Det. Keller & Sherman check out the third person Raymond Brown, Michael O'Neill, who placed a poem in the paper looking for both love and companionship and their told by Raymond that he never followed up on the responses that he got from the women who got in touch with him. Which was a bit strange to both Det. Keller & Sherman since he spent $300.00 placing the ad, a beautiful poem that he took a lot of time and effort to write, in the paper and even had a secret apartment in the city that he was paying $500.00 a month for? Raymond who was happily married with children told the two detectives that he "Swears on his Children Eyes" that he never had an affair with any of the women who contacted him over the ad that he put in the paper.

Later Raymond is found dead, naked with a bullet in the back of his head, in his secret Manhattan apartment, just like the other two murder victims.
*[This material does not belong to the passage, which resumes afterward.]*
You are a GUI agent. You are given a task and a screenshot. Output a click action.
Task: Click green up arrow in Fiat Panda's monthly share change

So much for Raymond's honesty. Well paced and stylish murder mystery drama with Al Pacino giving one of his best performances as Det. Keller, a deeply depressed and fatalistic man, who's only reason for living is his job as a policeman.
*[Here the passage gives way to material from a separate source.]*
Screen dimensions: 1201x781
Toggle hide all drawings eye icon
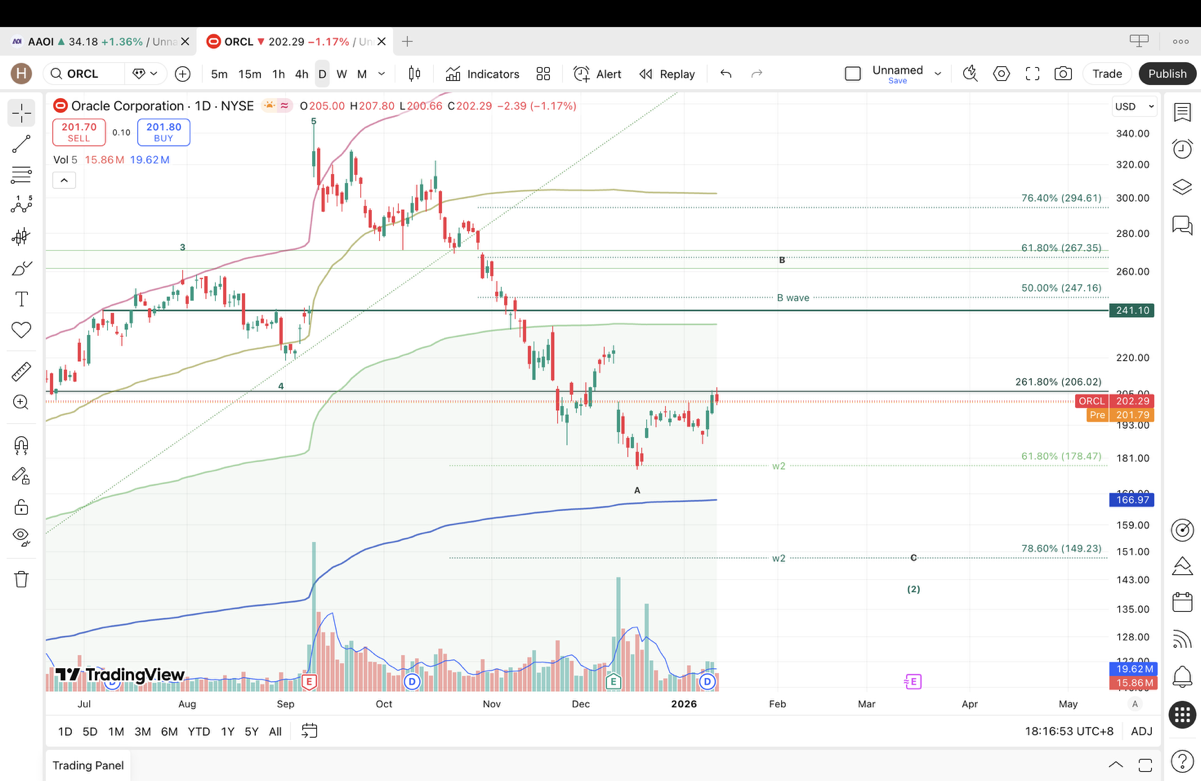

Losing his wife to his partner Det. Gruber, Richard Jenkins, whom she married, and feeling alone and spiritless over it he feels that if he retires from the police department the emptiness that would envelope him will also drive him over the edge. You constantly see Pacino trying to keep himself together despite the pressure brewing inside of him that threatens to tear him apart.

Very good supporting cast with Ellen Barkin, Helen, and John Goodman, Det. Sherman, among others with the movies very fine unsuspected and surprise ending which was very effective because the clues were always there for us to see but were so well hidden that we didn't notice them until the very end.

Good inter-acting with Al Pacino and John Goodman as his new partner from Queens in cracking the case and especially with Ellen Barkin who was the link to the persons murdered in the movie without knowing it as well as her filling the void in Det. Keller's life that was driving him to a mental and emotional breakdown after his wife left him.